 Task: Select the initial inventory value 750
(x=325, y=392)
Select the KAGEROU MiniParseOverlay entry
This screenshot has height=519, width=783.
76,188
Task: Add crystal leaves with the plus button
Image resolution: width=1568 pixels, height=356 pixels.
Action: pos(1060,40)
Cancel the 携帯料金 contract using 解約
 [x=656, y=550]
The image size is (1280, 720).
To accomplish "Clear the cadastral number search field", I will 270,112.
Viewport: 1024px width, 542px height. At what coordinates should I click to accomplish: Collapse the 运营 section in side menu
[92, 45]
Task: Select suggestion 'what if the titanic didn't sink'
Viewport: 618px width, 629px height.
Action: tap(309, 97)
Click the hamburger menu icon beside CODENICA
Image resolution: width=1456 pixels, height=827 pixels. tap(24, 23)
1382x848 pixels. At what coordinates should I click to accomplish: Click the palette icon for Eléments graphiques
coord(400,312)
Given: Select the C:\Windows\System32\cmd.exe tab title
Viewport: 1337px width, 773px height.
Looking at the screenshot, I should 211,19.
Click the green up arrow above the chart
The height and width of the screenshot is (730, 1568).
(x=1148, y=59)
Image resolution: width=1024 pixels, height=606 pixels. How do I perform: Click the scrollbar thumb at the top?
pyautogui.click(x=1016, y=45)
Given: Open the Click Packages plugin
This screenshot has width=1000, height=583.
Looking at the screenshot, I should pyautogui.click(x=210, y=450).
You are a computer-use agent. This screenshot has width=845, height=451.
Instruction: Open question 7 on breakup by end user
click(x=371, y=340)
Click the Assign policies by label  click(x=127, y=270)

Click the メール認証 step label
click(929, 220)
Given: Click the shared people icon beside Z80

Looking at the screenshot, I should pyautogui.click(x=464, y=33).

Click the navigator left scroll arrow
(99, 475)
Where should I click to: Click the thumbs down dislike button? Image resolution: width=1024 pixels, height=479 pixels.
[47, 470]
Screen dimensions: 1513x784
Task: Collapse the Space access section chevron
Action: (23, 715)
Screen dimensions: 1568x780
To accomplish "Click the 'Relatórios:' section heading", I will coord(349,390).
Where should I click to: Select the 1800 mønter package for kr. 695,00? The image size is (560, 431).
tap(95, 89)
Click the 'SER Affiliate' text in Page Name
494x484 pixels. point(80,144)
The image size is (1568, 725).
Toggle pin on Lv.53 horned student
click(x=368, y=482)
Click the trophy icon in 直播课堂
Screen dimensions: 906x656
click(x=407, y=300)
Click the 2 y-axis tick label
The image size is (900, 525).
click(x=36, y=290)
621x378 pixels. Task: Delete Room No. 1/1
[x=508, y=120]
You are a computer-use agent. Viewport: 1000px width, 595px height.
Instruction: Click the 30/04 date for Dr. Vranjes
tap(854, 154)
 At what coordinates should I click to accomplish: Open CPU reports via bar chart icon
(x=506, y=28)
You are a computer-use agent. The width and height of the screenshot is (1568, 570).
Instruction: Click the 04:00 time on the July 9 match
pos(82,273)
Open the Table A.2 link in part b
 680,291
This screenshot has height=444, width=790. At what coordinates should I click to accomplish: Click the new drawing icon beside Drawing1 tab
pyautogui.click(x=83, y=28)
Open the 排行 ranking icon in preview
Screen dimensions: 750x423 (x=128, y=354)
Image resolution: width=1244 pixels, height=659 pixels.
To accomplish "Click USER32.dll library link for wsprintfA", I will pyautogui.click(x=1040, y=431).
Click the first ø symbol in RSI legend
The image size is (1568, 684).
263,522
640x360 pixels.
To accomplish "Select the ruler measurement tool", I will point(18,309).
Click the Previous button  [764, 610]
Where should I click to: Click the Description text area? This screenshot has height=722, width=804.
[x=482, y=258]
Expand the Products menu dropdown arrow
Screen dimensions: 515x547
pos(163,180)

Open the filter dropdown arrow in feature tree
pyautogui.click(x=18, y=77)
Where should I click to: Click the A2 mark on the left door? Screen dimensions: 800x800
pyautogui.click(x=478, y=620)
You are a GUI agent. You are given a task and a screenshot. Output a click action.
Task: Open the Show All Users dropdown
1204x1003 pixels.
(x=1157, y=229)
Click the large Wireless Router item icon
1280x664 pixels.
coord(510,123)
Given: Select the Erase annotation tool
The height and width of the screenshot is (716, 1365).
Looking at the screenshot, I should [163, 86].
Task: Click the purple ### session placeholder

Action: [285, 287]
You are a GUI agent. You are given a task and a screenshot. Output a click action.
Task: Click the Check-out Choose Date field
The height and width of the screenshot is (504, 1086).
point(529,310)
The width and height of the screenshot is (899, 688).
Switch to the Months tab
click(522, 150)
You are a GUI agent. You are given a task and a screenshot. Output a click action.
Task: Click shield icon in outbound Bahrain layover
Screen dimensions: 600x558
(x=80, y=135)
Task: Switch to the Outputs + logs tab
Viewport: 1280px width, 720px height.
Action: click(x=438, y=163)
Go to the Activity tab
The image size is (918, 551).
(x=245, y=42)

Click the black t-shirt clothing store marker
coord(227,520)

....................

### Work to complete:
Among the entries above, find every line holding "tool" and copy it.

### Response to this task:
To accomplish "Select the ruler measurement tool", I will point(18,309).
Given: Select the Erase annotation tool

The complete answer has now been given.